I'm working on an annotation task of named entities in a text corpus. I found guidelines in the document 1999 Named Entity Recognition Task Definition. In that document, there are guidelines that pertain to titles of persons, in particular the following one: Titles such as “Mr.” and role names such as “President” are not considered part of a person name. For example, in “Mr. Harry Schearer” or “President Harry Schearer”, only Harry Schearer should be tagged as person.

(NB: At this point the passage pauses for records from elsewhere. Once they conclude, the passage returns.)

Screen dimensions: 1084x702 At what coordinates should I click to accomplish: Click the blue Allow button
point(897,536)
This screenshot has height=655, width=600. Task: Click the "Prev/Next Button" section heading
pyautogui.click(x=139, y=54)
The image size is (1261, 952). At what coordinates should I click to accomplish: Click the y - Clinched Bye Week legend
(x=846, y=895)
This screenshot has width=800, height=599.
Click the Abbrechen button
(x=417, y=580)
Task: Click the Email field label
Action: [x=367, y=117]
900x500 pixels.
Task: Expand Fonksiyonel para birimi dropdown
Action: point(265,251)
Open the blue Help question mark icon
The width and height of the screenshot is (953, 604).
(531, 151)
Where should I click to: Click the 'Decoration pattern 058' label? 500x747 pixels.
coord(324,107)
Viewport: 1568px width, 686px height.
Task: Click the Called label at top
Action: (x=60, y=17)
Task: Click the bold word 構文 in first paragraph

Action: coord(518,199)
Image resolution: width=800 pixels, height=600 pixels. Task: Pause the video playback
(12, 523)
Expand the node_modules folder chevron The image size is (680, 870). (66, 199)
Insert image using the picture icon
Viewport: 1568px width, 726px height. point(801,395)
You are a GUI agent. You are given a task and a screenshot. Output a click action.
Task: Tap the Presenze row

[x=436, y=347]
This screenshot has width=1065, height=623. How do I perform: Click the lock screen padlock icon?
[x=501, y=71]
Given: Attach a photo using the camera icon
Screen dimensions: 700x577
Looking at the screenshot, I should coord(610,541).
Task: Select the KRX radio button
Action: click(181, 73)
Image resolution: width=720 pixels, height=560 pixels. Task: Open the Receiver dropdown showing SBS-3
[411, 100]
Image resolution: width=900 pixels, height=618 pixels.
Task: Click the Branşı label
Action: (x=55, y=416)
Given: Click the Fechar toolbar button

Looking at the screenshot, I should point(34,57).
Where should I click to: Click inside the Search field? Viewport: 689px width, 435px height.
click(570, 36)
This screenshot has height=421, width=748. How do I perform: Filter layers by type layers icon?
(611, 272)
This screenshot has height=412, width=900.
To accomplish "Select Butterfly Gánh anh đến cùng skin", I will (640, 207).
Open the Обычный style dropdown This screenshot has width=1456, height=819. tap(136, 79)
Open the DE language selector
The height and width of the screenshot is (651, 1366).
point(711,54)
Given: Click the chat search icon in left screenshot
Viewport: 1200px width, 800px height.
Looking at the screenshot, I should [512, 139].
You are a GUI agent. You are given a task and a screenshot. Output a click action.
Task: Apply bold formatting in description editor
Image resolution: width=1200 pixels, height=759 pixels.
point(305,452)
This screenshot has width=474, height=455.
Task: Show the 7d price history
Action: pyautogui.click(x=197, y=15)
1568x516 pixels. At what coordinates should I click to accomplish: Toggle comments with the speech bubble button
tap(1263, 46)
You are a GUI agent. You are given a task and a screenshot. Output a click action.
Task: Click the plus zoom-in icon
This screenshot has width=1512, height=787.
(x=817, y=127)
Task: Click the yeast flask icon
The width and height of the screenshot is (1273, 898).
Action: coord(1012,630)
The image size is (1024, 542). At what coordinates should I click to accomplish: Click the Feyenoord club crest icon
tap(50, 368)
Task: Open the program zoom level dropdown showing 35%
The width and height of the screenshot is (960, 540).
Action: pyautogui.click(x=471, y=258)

In the Stanford NER though, there are many examples of including titles in the person tag (Captain Weston, Mr. Perry, etc). See here an example of gazette that they give. In their view of person tags, it seems that even “Mrs. and Miss Bates” should be tagged as a person.
Question: what is the most generally accepted guideline?
If you download Stanford CoreNLP 3.5.2 from here: http://nlp.stanford.edu/software/corenlp.shtml
and run this command:
java -Xmx6g -cp "*:." edu.stanford.nlp.pipeline.StanfordCoreNLP -ssplit.eolonly -annotators tokenize,ssplit,pos,lemma,ner -file ner_examples.txt -outputFormat text
(assuming you put some sample sentences, one sentence per line in ner_examples.txt)
the tagged tokens will be shown in: ner_examples.txt.out
You can try out some sentences and see how our current NER system handles different situations. This system is trained on data that does not have titles tagged as PERSON, so our current system in general does not tag the titles as PERSON.